§ Exercise material:
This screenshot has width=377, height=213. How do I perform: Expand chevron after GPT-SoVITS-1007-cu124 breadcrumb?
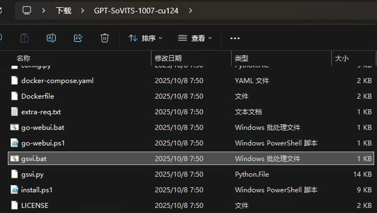tap(190, 11)
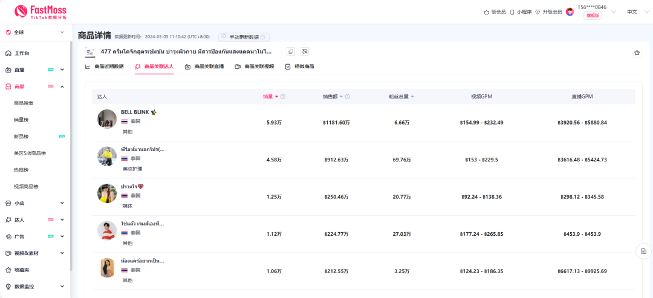The height and width of the screenshot is (298, 653).
Task: Click the copy product title icon
Action: [x=291, y=52]
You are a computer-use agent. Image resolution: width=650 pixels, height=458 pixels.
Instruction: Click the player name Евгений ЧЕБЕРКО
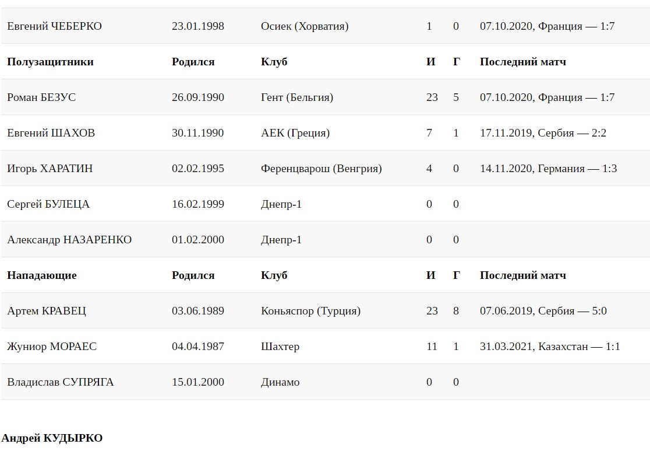point(54,26)
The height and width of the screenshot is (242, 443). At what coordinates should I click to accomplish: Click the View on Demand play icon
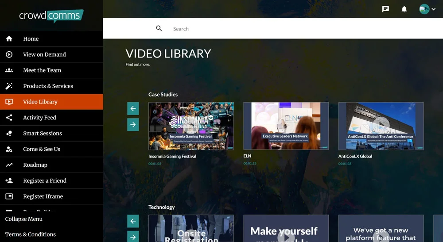point(9,54)
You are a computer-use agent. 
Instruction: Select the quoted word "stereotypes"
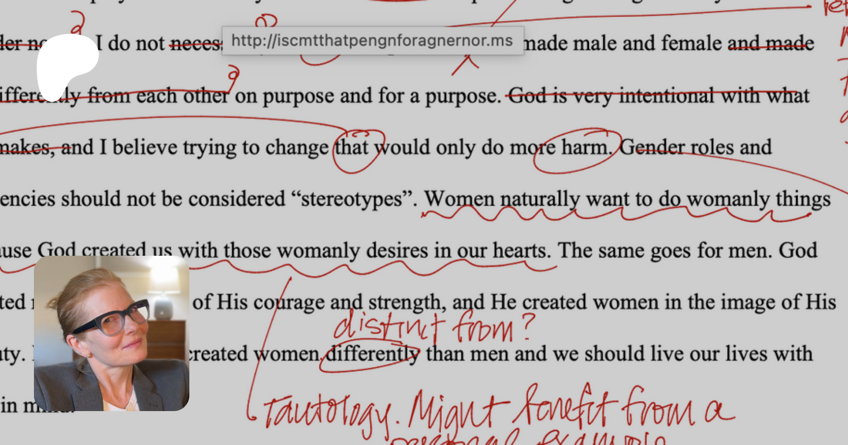(x=352, y=199)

§ Task to carry out:
Could you give the material above again, exactly and without its pictures?

§ Solution to this problem:
This screenshot has width=377, height=213. How do I perform: Expand chevron after GPT-SoVITS-1007-cu124 breadcrumb?
tap(190, 11)
The height and width of the screenshot is (298, 653).
Task: Click the copy product title icon
Action: [x=291, y=52]
You are a computer-use agent. Image resolution: width=650 pixels, height=458 pixels.
Instruction: Click the player name Евгений ЧЕБЕРКО
point(54,26)
The height and width of the screenshot is (242, 443). At what coordinates should I click to accomplish: Click the View on Demand play icon
point(9,54)
You are a computer-use agent. 
Instruction: Select the quoted word "stereotypes"
(x=352, y=199)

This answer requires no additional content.